Answer these questions from the private equity lawsuit article below:
(a) Which judge ruled on the case, and in what city?
(b) Which two defendants won dismissal?
(c) In how many transactions were the firms accused of conspiring to deflate prices, and what was their rough total value?

Reading passage:
______
UPDATE 1-Eight firms must face deal collusion lawsuit -U.S. judge
* Apollo, Providence dismissed from case, eight remain
* Bain, Blackstone, Carlyle, Goldman, others still in case
* Shareholders allege conspiracy not to "jump" others' deals
July 18 (Reuters) - A federal judge on Thursday allowed investors to pursue a closely watched lawsuit accusing several of the world's largest private equity firms of colluding to depress prices on companies they sought to buy.
While dismissing two defendants from the case, U.S. District Judge Edward Harrington in Boston on Thursday allowed claims on whether eight other defendants were part of an overarching conspiracy not to outbid each other after transactions were announced, a practice known as "jumping."
Harrington rejected requests by Bain Capital Partners LLC, Blackstone Group LP, Carlyle Group LP, Goldman Sachs Group Inc's private equity arm, KKR & Co, Silver Lake Partners, Thomas H. Lee Partners LP and TPG Capital Management LP to be dismissed from the lawsuit.
He said the evidence was strong enough to allow claims that these firms were not acting independently when deciding not to jump each other's bids.
Apollo Global Management LLC and Providence Equity Partners Inc, in contrast, won dismissal.
The plaintiffs include shareholders in formerly publicly traded companies that were bought by the private equity firms between 2003 and 2007.
They had accused the firms of conspiring to deflate prices, sometimes by 10 percent, in 27 transactions valued at roughly a quarter trillion dollars.
Among the target companies were casino operator Harrah's, hospital chain HCA, pipeline operator Kinder Morgan, arts and crafts retailer Michaels Stores, toy store chain Toys 'R' Us, power company TXU and Spanish language network Univision.
Much of the case was built on emails that the plaintiffs said reflected an implicit understanding, described in one email as "club etiquette," not to interfere with each others' deals.
Christopher Burke, a lawyer for the shareholders, did not immediately respond to a request for comment.
Joseph Tringali, who has argued in court on behalf of the defendants, was not immediately available for comment.
An Apollo spokeswoman had no immediate comment. A Providence spokesman did not immediately respond to a request for comment.
The case is Dahl et al v. Bain Capital Partners LLC et al, U.S. District Court, District of Massachusetts, No. 07-12388.
______
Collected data

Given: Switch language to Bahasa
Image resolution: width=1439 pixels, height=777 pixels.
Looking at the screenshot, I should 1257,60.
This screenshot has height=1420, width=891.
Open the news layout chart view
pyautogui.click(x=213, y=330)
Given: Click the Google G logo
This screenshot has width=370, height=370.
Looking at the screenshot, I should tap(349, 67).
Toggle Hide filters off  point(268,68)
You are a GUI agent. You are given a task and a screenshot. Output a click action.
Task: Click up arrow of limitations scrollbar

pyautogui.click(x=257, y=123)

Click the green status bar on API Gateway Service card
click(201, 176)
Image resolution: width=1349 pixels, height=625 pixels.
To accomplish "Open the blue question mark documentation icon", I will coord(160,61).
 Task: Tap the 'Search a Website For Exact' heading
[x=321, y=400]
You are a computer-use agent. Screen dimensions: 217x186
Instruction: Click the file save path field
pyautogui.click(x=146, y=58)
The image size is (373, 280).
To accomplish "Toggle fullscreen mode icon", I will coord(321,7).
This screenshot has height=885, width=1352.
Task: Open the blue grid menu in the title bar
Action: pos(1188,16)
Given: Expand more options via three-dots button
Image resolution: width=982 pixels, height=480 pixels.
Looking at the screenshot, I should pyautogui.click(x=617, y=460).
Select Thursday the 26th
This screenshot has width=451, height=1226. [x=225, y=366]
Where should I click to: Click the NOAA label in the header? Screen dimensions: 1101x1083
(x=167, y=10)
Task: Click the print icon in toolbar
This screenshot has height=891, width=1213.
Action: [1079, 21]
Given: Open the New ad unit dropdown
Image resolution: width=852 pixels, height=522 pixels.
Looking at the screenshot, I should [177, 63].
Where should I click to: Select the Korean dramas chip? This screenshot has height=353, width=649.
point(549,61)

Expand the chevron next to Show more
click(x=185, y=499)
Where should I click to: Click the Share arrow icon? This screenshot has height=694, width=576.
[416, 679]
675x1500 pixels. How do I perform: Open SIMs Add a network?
______
Solution to this exercise:
(a) U.S. District Judge Edward Harrington, in Boston.
(b) Apollo Global Management LLC and Providence Equity Partners Inc.
(c) 27 transactions, valued at roughly a quarter trillion dollars.